Giacomo Marramao : Le Monde et l’Occident aujourd’hui
Dans le souci de résoudre le paradoxe du « choc » global, marqué par la rencontre potentiellement conflictuelle entre le monde et l’Occident d’aujourd’hui, cet article vise à chercher la possibilité d’une « sphère publique globale » comme espace inédit de rencontre de tous les acteurs mondiaux. Cette recherche est motivée par la crise des modèles universalistes-suprématistes des théories conflictuelles et homogénéisantes du global (Huntington, Fukuyama) qui ont largement soutenu le modèle classique de la suprématie occidentale sur le monde et par l’insuffisance des projets anti-universalistes des différences qui, au nom de la critique de l’Occident, restent souvent limités dans les bornes des localismes et des particularités culturelles.

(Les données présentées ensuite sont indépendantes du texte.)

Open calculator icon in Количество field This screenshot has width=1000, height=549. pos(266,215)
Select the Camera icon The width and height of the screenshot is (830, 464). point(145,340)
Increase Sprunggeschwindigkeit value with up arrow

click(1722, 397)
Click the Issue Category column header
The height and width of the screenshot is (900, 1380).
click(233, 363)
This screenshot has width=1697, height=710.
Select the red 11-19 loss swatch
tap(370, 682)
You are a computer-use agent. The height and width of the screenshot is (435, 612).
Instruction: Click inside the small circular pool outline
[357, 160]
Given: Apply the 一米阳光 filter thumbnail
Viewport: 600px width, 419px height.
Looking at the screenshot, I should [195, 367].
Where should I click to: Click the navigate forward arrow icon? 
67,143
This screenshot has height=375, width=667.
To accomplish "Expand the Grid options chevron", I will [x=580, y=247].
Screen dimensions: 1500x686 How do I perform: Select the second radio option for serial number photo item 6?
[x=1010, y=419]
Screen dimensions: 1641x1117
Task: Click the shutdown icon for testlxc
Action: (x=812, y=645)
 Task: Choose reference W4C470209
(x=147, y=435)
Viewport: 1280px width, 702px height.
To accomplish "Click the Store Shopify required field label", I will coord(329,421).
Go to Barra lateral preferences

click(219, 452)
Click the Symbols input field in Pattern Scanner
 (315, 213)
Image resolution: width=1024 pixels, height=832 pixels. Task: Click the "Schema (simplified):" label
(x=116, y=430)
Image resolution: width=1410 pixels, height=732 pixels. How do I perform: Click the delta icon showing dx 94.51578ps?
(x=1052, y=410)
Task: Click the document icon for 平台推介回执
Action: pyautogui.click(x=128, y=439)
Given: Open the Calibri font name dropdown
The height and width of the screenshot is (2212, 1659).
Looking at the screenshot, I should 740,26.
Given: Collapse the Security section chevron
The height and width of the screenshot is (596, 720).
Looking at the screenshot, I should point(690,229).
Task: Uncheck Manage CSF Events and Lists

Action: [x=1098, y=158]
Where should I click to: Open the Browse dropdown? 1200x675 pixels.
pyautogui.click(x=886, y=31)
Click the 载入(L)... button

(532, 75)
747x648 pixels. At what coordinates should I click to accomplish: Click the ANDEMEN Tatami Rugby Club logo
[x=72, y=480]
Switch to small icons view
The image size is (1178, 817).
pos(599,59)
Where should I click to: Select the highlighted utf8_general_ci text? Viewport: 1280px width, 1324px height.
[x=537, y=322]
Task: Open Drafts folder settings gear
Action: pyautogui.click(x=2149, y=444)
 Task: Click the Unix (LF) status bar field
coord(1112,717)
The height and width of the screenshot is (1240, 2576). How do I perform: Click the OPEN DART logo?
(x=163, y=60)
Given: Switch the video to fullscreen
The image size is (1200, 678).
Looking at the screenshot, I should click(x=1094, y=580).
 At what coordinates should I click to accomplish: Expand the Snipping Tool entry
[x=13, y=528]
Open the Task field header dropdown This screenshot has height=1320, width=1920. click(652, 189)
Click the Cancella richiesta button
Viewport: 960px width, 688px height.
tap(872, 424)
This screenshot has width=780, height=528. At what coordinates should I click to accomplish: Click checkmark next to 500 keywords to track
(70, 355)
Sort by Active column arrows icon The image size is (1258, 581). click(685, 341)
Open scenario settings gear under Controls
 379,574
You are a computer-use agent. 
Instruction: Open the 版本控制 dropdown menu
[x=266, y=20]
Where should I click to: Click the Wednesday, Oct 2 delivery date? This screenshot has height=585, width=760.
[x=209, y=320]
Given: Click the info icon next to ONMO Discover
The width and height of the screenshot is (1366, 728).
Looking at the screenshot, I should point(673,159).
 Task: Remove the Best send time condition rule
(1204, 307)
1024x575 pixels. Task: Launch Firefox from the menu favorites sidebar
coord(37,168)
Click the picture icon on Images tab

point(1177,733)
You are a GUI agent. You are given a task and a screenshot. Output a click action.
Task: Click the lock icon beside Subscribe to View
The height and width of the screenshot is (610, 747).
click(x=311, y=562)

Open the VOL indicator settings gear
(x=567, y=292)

Puisant aux diverses sources théoriques (des études post-coloniales aux théories contemporaines de la sphère publique, de l’idée cosmopolitique kantienne aux théories de la différence), cet article propose une conception de la sphère planétaire qui, en reprenant à nouveau l’idée de l’universel non-hégémonique et ouvert, favorise la rencontre fructueuse des diversités du monde et peut échapper, à son tour, aux dangers ultimes des conflits identitaires et utilitaires suscités de plus en plus par le processus inégal de la mondialisation.
Cornelius Castoriadis : Les conditions du nouveau en philosophie
Transcription inédite d’un séminaire à l’École des Hautes Études en Sciences Sociales en 1989, cet article présente les points majeurs de la pensée de Cornelius Castoriadis sur l’autonomie et la création humaine. Ce qui fait la différence est pourtant la problématique de laquelle il part : la « nouveauté ». Qu’est-ce qu’on entend par le « nouveau » ? Pour Castoriadis, le nouveau est ce qui permet l’ouverture de ce qui est clos. Et cette ouverture est intrinsèquement liée à la mise en question, à l’interrogation et à la capacité de délibération, en quoi consiste l’autonomie. Il n’est pourtant pas question de la qualité individuelle car l’autonomie chez Castoriadis a toujours une dimension profondément institutionnelle ; elle concerne l’organisation quelconque du monde social-historique et une certaine structure ontologique de l’être. Le nouveau, conditionné dans les entrelacements étroits de ses conditionnements sociaux-historiques, est donc ce qui fait rupture et altération à la clôture de cette organisation, créant ainsi les nouveaux rapports entre l’individu et l’institution et entre l’institué et l’instituant.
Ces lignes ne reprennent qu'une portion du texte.